**Problem description:**
Copy exactly. Include the line containing "This screenshot has height=479, width=1250.", every line after it, and the last line below, but no pictures.

**Data records:**
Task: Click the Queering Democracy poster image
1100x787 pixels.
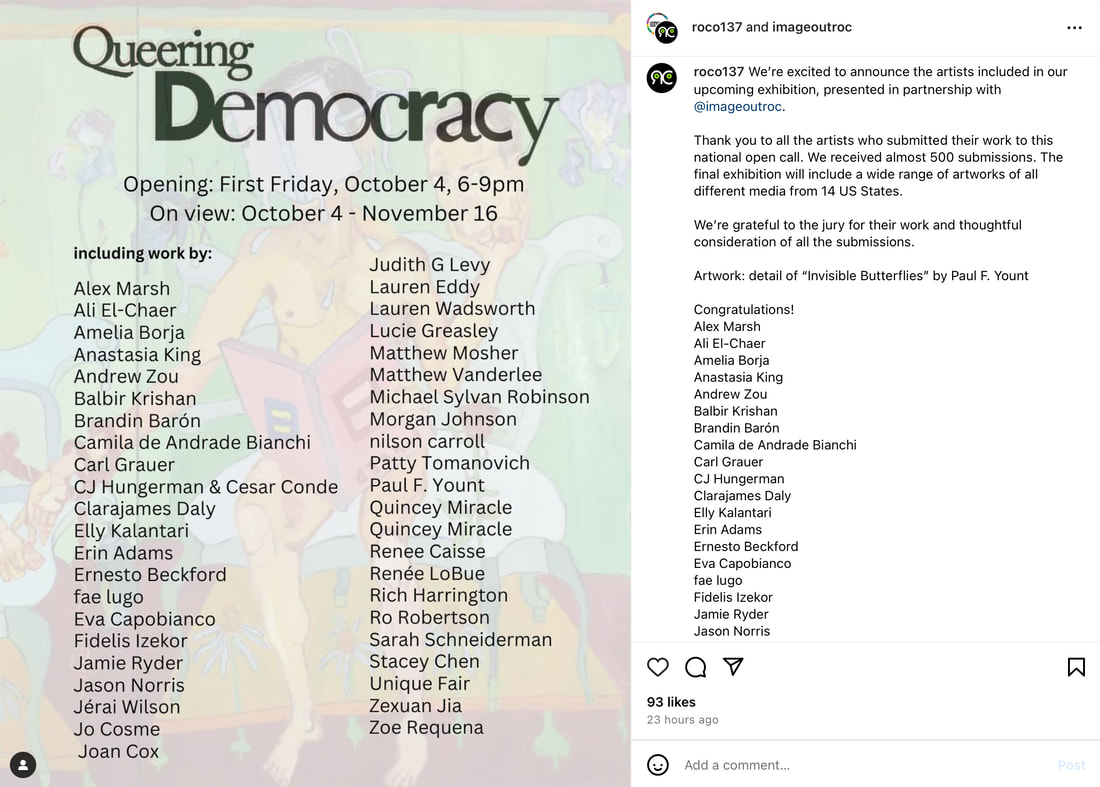Action: tap(315, 394)

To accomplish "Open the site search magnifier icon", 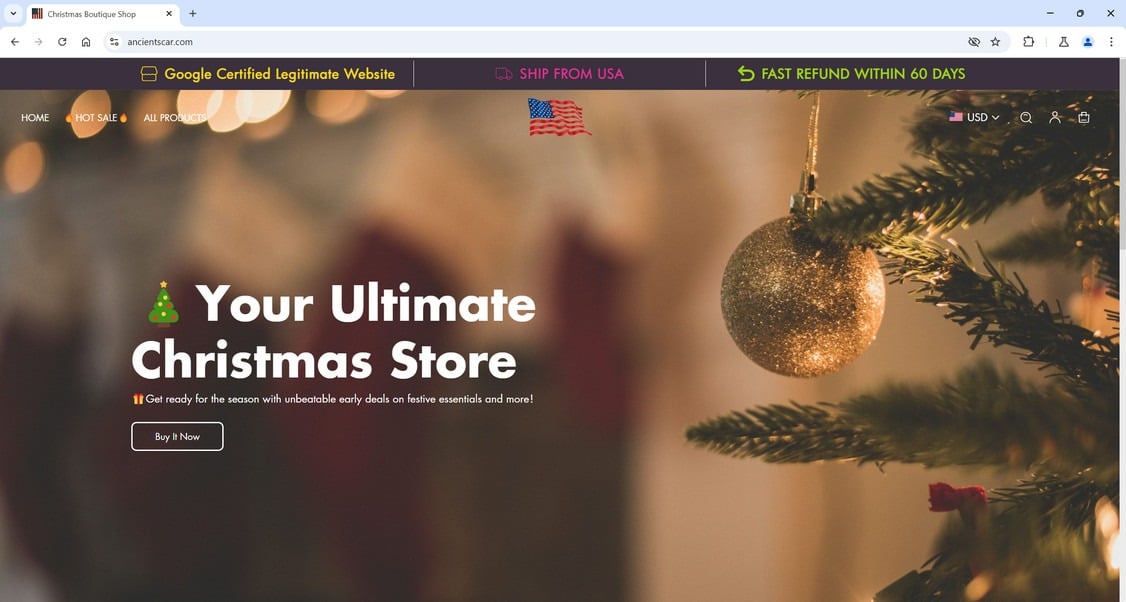I will tap(1026, 118).
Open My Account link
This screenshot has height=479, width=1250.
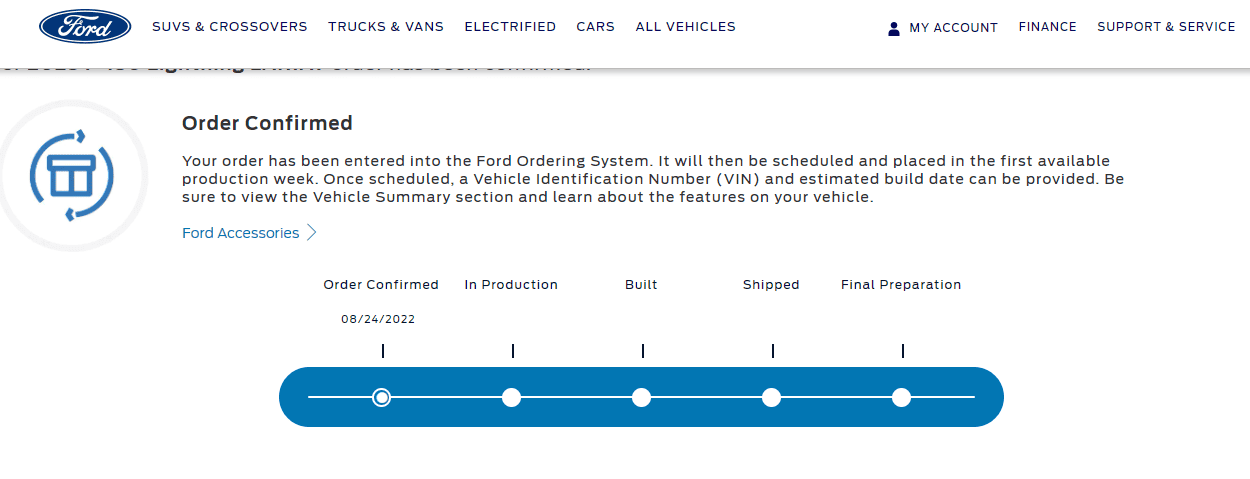click(x=953, y=28)
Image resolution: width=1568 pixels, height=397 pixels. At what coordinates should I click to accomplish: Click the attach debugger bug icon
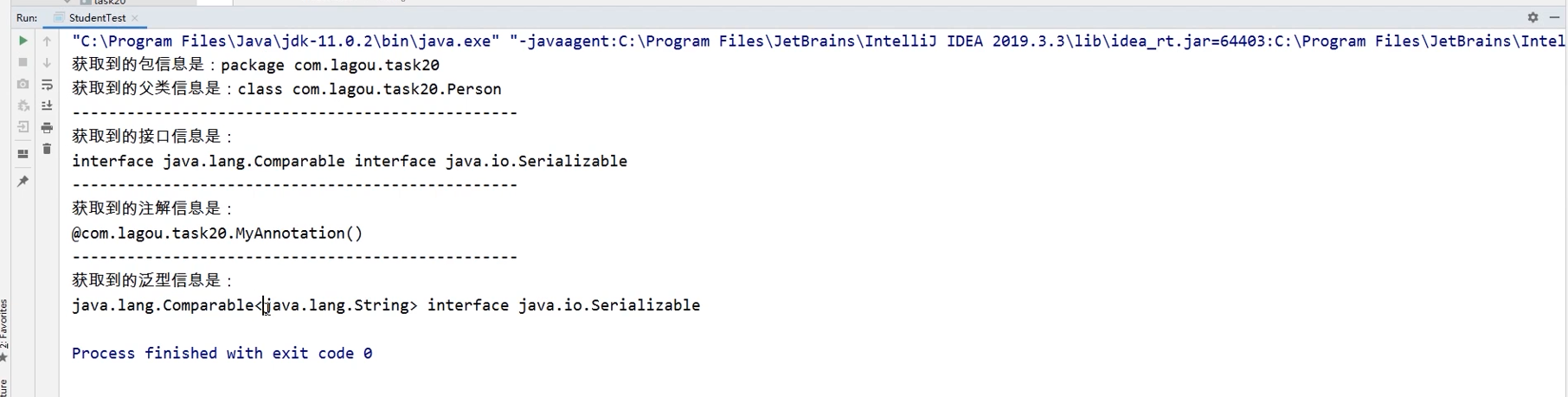[23, 106]
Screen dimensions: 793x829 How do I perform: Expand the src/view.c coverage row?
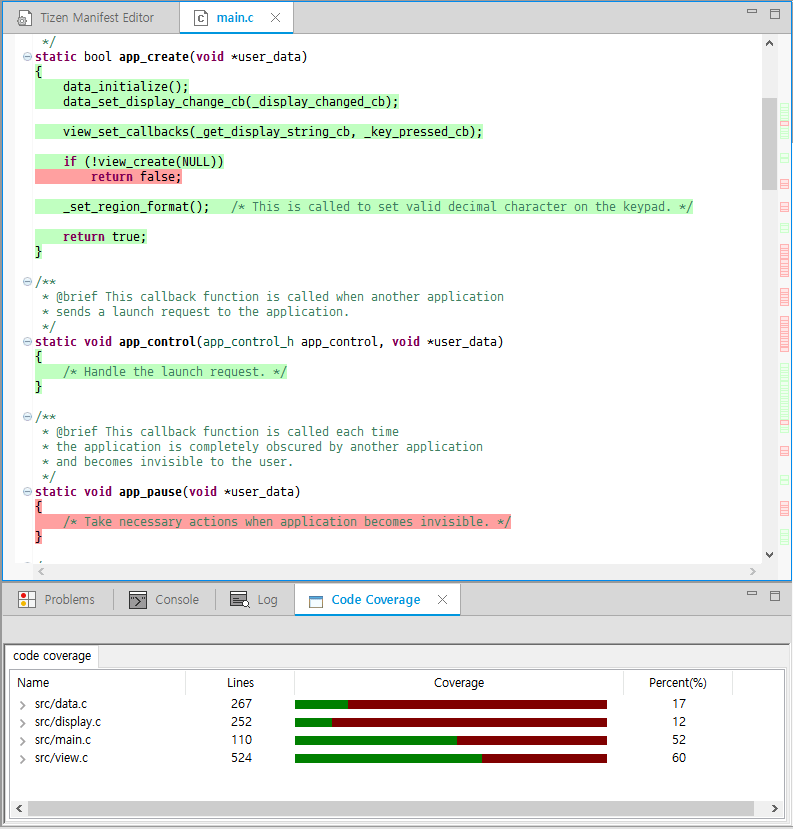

**Task output:**
This screenshot has height=479, width=1250.
click(x=953, y=28)
Image resolution: width=1568 pixels, height=397 pixels. At what coordinates should I click to accomplish: Click the attach debugger bug icon
[23, 106]
Screen dimensions: 793x829 How do I perform: Expand the src/view.c coverage row?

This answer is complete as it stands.